I stare up at the ceiling, wondering why I feel so conflicted. I liked that I made him feel good. I liked when he made me feel good.

But I didn’t like the rest of it.

I guess that’s why I’ve read that sex in real life is different from sex in books and on TV. In real life, it’s uncomfortable. Awkward. It even feels wrong and unwanted at times. Hopefully it won’t feel like that every time. Hopefully it only gets better.

His hand meets the side of my head as he presses his mouth to my ear. “You’re gonna have a hard time getting rid of me now.”

I smile. At least he has me convinced that this actually meant something to him. That he didn’t just see me as a one-time thing. That has to be a positive thing. I still find it hard to tell with him. Sometimes the positive things seem negative and the negative things seem positive. He’s a haze of confusion to me. But I have nothing else to compare this to. No one else to compare him to.

“I’ll be right back,” he says, pushing himself off the bed. He stands up and it’s the first time I’ve seen him naked. Every single muscle is cut and defined. He reaches down and carefully pulls off the condom and tosses it into the trashcan.

I don’t even remember him putting it on. That must have happened when I told him I’d have sex with him. That’s what happens, right? You discuss sex and then get the condom. I must have been half asleep.

I hate that there were moments when I doubted him tonight. He’s been nothing but nice to me. Honest with me. I’m punishing him for my unspoken feelings of indecisiveness. How could he stop when I didn’t even find my voice to say no?

Asa leaves his bedroom, but comes back in less than a minute. He closes the door behind him and walks to the bed, lowering himself beside me. He’s holding something. He leans over me and puts a hand on my knee, spreading my legs open. Then he presses something warm against me. Something wet.

“I want to help with the pain,” he says, his eyes full of concern. “Let me hold this here for a minute or two.”
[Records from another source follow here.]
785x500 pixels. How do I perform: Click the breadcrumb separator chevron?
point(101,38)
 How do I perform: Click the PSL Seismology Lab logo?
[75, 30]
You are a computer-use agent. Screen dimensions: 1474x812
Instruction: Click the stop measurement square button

I nod and relax my legs while he holds the warm washcloth against me. We don’t speak. The whole thing is kind of strange and surreal, and I don’t want to make it even more so with words. I have no idea what to even say right now.

He kisses the top of my knee and then uses the rag to clean me up. “You bled a little,” he says. “It’s okay, it stopped.”
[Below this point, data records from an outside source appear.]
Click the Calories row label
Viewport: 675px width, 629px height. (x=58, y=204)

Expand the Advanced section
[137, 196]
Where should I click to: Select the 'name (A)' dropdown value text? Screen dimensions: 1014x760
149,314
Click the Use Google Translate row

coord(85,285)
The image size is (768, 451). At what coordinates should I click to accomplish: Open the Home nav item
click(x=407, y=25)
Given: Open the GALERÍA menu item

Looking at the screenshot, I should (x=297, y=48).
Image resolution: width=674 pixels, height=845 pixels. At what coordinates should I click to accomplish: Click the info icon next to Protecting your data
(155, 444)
He tosses the rag into the hamper and then moves to lie next to me. He pulls the covers over us and we’re facing each other.

“Did you enjoy it?” he says, brushing a strand of hair from my face.

I don’t want to hurt his feelings, so I lie. “Yes,” I whisper. “It hurt. But I liked it.”

He kisses my cheek. “Well, I loved it.” He wraps his arm over me, his hand cupping my ass. He pulls me against him. “I’ll take you home tomorrow,” he says, wrapping himself around me. “But I hope you stay long enough for me to make you love it. I promise you will. The first time is always the hardest.”

For the next several minutes, his lips meet every part of my neck and shoulder. Never his tongue, though. Just his lips—soft and gentle against my skin. I’ve never felt so delicate. Every time I think he’s asleep and I’m on the verge of it, his lips meet my skin again. It’s like he’s scared to go to sleep for fear that he’ll wake up and this will all have been a dream.

I’m almost asleep again when his mouth presses against my neck, jerking me awake.